CB2 receptor activation prevents glial-derived neurotoxic mediator production, BBB leakage and peripheral immune cell infiltration and rescues dopamine neurons in the MPTP model of Parkinson's disease.
- Author:
Young C CHUNG
1
;
Won Ho SHIN
;
Jeong Y BAEK
;
Eun J CHO
;
Hyung H BAIK
;
Sang R KIM
;
So Yoon WON
;
Byung K JIN
Author Information
- Publication Type:Original Article
- MeSH: 1-Methyl-4-phenyl-1,2,3,6-tetrahydropyridine*; Animals; Blood-Brain Barrier; Chemokines; Cytokines; Dopamine*; Dopaminergic Neurons*; Fluorescein; Glial Fibrillary Acidic Protein; Macrophages; Mice; Microglia; Neurodegenerative Diseases; Neuroprotection; Nitric Oxide Synthase Type II; Parkinson Disease*; Peroxidase; Real-Time Polymerase Chain Reaction; Receptor, Cannabinoid, CB2*; Receptors, Cannabinoid; Substantia Nigra
- From:Experimental & Molecular Medicine 2016;48(1):e205-
- CountryRepublic of Korea
- Language:English
- Abstract: The cannabinoid (CB2) receptor type 2 has been proposed to prevent the degeneration of dopamine neurons in 1-methyl-4-phenyl-1,2,3,6-tetrahydropyridine (MPTP)-treated mice. However, the mechanisms underlying CB2 receptor-mediated neuroprotection in MPTP mice have not been elucidated. The mechanisms underlying CB2 receptor-mediated neuroprotection of dopamine neurons in the substantia nigra (SN) were evaluated in the MPTP mouse model of Parkinson's disease (PD) by immunohistochemical staining (tyrosine hydroxylase, macrophage Ag complex-1, glial fibrillary acidic protein, myeloperoxidase (MPO), and CD3 and CD68), real-time PCR and a fluorescein isothiocyanate-labeled albumin assay.

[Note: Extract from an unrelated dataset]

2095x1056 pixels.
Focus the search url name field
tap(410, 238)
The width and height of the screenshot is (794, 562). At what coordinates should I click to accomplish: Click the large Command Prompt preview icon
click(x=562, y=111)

Treatment with the selective CB2 receptor agonist JWH-133 (10 μg kg⁻¹, intraperitoneal (i.p.)) prevented MPTP-induced degeneration of dopamine neurons in the SN and of their fibers in the striatum. This JWH-133-mediated neuroprotection was associated with the suppression of blood-brain barrier (BBB) damage, astroglial MPO expression, infiltration of peripheral immune cells and production of inducible nitric oxide synthase, proinflammatory cytokines and chemokines by activated microglia. The effects of JWH-133 were mimicked by the non-selective cannabinoid receptor WIN55,212 (10 μg kg⁻¹, i.p.). The observed neuroprotection and inhibition of glial-mediated neurotoxic events were reversed upon treatment with the selective CB2 receptor antagonist AM630, confirming the involvement of the CB2 receptor. Our results suggest that targeting the cannabinoid system may be beneficial for the treatment of neurodegenerative diseases, such as PD, that are associated with glial activation, BBB disruption and peripheral immune cell infiltration.